Code360 powered by Coding Ninjas X Code360 powered by Coding Ninjas X
Table of contents
Viterbi Decoding with Hidden Markov Models
Understanding Viterbi Algorithm
Understanding HMM
Documentation and definitions
Registering the probabilities
Putting away and pruning the ways
Pruning and compressing details
Recovering the ways
Memory and runtime
Final Understanding
Key Takeaways
Last Updated: Mar 27, 2024

Viterbi Decoding with Hidden Markov Models

Author Adya Tiwari
0 upvote
Master Python: Predicting weather forecasts
Ashwin Goyal
Product Manager @


Viterbi algorithm is a very nice solution for one of the Hidden Markov model problems, in which we have to find the hidden state while the observable state is already given. On the other hand, the Markov Model or the Markov process is a memoryless change in eventless. We will understand how to use Markov models to decode Viterbi.

Viterbi Decoding with Hidden Markov Models

The Viterbi calculation is unique programming for acquiring the most excellent deduced likelihood gauge of the most probable grouping of stowed away states called the Viterbi way that outcomes in an arrangement of noticed occasions, particularly with regards to Markov data sources and secret Markov models (HMM).

Understanding Viterbi Algorithm

A Viterbi decoder involves the Viterbi calculation for translating a bitstream encoded utilizing a convolutional or lattice code.

There are different calculations for translating a convolutionally encoded stream (for instance, the Fano calculation). The Viterbi estimate is the most asset-consuming, yet it does the greatest probability interpreting. It is most frequently utilized for translating convolutional codes with limitation lengths k≤3, yet esteems up to k=15 are being used.

Viterbi translating was created by Andrew J. Viterbi and distributed in the paper Viterbi, A. (April 1967). "Mistake Bounds for Convolutional Codes and an Asymptotically Optimum Decoding Algorithm." IEEE Transactions on Information Theory.

There is both equipment (in modems) and programming executions of a Viterbi decoder.
Formula to find the states that maximize the conditional probability of any given data:

X*0:T = argmax X0:TP[X0:T|Y0:T]

Understanding HMM

A secret Markov model is a Markov chain for which the state is just to some degree recognizable or uproariously noticeable. Perceptions are connected with the condition of the framework, yet they are generally deficient to precisely decide the state. A few notable calculations for buried Markov models exist. For instance, given a succession of perceptions, the Viterbi analysis will process the most probable comparing arrangement of states, the forward calculation will register the likelihood of the grouping of perceptions, and the Baum-Welch measure will appraise the beginning probabilities, the progress work, and the perception capacity of a secret Markov model.

One regular use is for discourse acknowledgment, where the noticed information is the discourse sound waveform, and the secret state is the verbally expressed text. The Viterbi calculation observes the most probable grouping of spoken words given the discourse sound in this model.

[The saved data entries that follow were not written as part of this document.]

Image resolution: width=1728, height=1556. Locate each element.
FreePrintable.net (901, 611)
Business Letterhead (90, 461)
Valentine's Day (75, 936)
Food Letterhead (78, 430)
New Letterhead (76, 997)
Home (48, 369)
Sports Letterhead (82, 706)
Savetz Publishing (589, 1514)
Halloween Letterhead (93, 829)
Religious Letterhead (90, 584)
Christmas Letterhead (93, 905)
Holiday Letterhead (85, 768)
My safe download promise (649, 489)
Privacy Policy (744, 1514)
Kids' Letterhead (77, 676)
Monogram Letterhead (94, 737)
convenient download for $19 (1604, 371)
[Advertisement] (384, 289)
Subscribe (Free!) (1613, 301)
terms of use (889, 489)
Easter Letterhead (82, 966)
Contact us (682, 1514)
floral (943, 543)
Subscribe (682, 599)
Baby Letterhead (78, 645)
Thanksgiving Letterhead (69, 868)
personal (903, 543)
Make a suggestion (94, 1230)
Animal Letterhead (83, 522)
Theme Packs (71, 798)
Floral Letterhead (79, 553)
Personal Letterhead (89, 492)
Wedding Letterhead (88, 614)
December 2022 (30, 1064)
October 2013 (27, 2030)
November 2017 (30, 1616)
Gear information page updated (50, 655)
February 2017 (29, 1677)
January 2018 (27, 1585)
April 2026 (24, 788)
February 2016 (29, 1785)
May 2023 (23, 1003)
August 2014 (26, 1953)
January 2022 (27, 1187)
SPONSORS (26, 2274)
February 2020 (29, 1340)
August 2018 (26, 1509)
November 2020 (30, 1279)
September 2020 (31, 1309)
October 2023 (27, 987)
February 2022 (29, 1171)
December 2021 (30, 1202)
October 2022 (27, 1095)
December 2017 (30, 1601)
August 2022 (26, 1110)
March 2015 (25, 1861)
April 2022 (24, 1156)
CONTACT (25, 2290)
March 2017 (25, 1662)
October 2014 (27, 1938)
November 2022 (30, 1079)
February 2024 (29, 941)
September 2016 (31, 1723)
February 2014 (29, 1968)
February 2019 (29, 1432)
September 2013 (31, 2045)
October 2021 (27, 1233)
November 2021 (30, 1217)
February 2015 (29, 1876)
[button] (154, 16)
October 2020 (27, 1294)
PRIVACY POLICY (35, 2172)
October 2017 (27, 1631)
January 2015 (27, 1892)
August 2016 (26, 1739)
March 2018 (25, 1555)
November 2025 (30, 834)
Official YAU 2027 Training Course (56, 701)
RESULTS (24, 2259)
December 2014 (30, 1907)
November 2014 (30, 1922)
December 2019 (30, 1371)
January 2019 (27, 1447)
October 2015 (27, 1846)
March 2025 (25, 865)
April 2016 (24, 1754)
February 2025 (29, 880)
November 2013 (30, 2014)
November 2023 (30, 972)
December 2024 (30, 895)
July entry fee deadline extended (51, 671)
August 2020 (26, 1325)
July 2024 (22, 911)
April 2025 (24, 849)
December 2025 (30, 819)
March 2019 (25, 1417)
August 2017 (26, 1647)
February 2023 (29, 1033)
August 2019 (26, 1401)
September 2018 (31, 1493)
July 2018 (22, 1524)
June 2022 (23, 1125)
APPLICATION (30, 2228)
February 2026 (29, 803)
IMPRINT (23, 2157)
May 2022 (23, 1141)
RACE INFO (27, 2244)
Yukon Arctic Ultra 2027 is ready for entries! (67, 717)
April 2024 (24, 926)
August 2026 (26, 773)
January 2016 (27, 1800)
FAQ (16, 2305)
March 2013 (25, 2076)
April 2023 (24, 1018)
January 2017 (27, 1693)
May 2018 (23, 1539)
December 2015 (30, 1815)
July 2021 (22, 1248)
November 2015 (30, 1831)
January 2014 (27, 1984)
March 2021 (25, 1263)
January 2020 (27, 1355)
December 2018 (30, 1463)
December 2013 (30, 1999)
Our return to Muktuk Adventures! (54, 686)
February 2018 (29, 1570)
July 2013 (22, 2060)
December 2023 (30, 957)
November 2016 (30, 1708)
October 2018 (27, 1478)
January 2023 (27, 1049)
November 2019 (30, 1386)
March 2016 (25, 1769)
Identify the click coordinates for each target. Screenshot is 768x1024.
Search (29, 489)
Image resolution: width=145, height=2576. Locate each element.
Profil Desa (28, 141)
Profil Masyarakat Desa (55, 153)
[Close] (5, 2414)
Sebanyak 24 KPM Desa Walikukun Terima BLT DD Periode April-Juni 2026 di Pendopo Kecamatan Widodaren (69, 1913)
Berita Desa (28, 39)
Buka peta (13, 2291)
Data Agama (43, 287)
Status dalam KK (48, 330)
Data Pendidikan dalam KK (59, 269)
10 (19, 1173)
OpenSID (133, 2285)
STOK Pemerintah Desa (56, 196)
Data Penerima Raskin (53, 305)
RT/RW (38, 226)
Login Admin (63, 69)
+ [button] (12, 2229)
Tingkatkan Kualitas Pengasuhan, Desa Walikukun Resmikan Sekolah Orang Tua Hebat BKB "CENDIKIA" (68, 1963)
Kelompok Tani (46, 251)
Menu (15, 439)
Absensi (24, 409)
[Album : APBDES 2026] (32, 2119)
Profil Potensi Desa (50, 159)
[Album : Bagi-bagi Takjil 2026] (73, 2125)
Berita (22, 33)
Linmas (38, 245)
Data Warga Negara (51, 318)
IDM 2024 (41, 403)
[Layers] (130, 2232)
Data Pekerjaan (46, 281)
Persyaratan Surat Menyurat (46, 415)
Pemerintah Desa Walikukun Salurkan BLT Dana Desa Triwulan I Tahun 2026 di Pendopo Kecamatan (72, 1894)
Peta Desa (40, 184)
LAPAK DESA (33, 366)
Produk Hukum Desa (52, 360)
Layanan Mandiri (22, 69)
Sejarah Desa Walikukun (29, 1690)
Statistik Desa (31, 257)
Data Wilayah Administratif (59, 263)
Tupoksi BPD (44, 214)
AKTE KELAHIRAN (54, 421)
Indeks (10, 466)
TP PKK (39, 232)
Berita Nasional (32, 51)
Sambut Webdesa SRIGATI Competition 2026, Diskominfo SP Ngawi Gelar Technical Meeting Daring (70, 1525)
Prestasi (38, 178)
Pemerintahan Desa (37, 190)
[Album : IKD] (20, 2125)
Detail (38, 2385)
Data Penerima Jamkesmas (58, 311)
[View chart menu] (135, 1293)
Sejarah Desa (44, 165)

Documentation and definitions

A secret Markov model is a probably generative robot that creates an arrangement while navigating through a limited engagement of states. An HMM is characterized by an assortment of boundaries: a beginning state I, a bunch of progress boundaries (an ij ), and a bunch of outflow boundaries (b I (c)). Let m be the number of states. A way π through the HMM is an arrangement of conditions π0 = I, π1, π2, ..., π n with the end goal that for all i , For every way π of length n + 1 the likelihood that this way radiates grouping.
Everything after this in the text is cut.